On the other hand, the issuing institute noted that 90% of the 103 entities examined reported periods of survival over two months, even in the most extreme scenario.

However, the ECB exam found that four banks from different jurisdictions and business models recorded in the tests a shorter survival period than the six months of the survival time horizon used in the exercise in the baseline scenario.

Survival Period

The "survival period" is defined, according to the ECB, as the number of days that an entity can continue to operate using the available cash and guarantees, without access to financing markets.

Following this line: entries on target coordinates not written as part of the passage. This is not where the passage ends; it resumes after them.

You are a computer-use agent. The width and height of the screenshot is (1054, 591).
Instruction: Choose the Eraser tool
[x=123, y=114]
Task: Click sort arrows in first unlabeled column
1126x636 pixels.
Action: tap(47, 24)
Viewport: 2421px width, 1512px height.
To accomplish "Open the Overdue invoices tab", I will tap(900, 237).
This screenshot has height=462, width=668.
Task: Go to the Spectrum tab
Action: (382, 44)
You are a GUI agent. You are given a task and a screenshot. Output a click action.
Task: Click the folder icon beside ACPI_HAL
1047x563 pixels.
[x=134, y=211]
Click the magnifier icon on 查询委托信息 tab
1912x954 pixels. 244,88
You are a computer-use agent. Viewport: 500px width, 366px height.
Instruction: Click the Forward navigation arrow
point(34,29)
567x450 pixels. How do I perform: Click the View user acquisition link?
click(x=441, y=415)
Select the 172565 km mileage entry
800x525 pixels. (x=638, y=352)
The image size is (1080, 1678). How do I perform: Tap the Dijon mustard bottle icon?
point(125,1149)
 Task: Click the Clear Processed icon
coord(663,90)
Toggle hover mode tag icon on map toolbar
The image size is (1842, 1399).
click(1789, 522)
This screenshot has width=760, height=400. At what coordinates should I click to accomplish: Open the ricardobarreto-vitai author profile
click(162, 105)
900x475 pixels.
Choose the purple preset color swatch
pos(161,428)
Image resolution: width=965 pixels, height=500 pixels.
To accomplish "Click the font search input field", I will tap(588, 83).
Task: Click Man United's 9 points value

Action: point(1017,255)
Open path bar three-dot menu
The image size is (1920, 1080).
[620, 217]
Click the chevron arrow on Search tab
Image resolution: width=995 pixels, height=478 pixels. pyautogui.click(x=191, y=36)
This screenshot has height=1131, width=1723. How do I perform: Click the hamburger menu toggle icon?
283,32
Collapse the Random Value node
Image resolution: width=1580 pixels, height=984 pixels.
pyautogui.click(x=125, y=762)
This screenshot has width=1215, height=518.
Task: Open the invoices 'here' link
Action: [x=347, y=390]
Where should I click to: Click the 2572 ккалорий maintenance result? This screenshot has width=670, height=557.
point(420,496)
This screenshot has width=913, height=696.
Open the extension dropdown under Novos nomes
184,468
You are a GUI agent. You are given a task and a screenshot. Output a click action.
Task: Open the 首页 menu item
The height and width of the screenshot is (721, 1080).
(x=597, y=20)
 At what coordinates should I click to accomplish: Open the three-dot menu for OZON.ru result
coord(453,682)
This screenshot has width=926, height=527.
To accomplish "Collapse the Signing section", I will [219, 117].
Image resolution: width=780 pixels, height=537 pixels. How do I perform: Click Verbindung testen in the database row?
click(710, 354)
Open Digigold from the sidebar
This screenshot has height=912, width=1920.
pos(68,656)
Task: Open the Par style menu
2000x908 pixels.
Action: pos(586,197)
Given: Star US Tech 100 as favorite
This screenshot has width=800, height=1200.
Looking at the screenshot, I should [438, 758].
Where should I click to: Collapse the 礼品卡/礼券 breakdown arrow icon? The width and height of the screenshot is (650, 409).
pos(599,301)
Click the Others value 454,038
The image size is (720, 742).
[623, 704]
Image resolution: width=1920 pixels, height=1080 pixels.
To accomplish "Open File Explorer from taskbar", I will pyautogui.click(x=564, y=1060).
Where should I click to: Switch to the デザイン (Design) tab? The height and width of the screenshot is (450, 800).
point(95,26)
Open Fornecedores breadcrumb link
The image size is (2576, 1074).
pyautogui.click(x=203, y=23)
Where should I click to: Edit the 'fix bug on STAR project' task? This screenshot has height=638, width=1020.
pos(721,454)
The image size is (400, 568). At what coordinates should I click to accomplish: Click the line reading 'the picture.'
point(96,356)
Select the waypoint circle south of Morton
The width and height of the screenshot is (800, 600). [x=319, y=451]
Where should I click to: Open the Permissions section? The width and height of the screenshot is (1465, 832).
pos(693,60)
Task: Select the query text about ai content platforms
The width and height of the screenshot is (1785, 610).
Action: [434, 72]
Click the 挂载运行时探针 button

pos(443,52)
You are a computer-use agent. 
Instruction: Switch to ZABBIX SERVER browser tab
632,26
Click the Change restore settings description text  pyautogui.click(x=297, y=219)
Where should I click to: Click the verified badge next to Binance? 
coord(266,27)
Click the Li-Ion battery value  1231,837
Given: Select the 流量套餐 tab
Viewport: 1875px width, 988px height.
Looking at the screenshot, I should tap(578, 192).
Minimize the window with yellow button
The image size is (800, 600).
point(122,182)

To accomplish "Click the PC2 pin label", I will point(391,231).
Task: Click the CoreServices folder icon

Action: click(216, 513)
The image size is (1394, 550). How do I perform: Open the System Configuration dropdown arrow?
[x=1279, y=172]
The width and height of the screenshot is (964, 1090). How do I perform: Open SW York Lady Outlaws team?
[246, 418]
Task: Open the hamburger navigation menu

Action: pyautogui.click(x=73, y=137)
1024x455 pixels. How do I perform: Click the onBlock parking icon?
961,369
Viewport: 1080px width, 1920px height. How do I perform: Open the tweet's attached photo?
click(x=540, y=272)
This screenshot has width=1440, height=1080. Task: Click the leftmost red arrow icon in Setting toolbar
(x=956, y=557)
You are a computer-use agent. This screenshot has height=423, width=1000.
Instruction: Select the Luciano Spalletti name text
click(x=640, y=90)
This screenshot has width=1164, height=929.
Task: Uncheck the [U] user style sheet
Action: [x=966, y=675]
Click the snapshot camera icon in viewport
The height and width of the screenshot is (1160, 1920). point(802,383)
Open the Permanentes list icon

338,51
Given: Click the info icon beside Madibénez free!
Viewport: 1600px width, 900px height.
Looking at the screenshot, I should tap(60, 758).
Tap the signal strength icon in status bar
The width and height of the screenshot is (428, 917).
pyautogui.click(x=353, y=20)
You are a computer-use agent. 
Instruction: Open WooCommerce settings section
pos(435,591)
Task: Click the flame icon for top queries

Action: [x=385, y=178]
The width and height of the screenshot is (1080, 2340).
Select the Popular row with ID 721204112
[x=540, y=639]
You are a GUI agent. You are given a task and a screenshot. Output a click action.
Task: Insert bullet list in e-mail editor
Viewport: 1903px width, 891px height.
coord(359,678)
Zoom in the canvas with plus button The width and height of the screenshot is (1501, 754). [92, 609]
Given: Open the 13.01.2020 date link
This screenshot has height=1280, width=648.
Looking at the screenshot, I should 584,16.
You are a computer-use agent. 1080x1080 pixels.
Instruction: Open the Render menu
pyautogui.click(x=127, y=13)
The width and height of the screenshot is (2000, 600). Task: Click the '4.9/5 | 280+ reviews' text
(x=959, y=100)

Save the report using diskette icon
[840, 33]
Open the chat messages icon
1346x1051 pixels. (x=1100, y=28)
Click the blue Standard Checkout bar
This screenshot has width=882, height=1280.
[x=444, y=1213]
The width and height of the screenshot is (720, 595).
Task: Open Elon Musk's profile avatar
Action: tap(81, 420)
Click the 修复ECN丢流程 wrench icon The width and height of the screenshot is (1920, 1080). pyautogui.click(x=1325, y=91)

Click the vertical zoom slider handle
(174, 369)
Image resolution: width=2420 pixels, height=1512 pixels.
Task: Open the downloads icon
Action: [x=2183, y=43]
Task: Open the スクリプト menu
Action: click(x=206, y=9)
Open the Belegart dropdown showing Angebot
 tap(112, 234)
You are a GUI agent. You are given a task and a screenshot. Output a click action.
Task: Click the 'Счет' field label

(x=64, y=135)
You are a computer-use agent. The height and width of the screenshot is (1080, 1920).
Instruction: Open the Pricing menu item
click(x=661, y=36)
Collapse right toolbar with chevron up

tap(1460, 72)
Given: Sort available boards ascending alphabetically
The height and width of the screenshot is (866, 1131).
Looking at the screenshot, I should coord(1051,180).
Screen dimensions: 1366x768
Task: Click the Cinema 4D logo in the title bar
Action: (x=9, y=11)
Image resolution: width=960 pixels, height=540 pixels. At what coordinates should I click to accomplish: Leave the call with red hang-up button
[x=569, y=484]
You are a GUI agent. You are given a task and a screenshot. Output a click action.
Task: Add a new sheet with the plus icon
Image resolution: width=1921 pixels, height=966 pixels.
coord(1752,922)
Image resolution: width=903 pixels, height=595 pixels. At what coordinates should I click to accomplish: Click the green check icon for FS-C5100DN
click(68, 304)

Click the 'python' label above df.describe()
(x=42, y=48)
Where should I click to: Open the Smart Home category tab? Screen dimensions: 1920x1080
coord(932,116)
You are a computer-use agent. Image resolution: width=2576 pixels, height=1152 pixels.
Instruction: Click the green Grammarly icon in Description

The six-month horizon exceeds the period covered by the liquidity coverage ratio , which requires entities to maintain reserves of high quality liquid assets sufficient to allow them to survive a period of significant liquidity tensions for 30 calendar days.

"Universal banks and credit institutions of global systemic importance would generally be affected more harshly than others by idiosyncratic liquidity disturbances, as they are usually based on less stable sources of financing, such as wholesale or corporate deposits," he said. ECB, while retail banks would suffer a minor impact, given that their deposit base is more stable.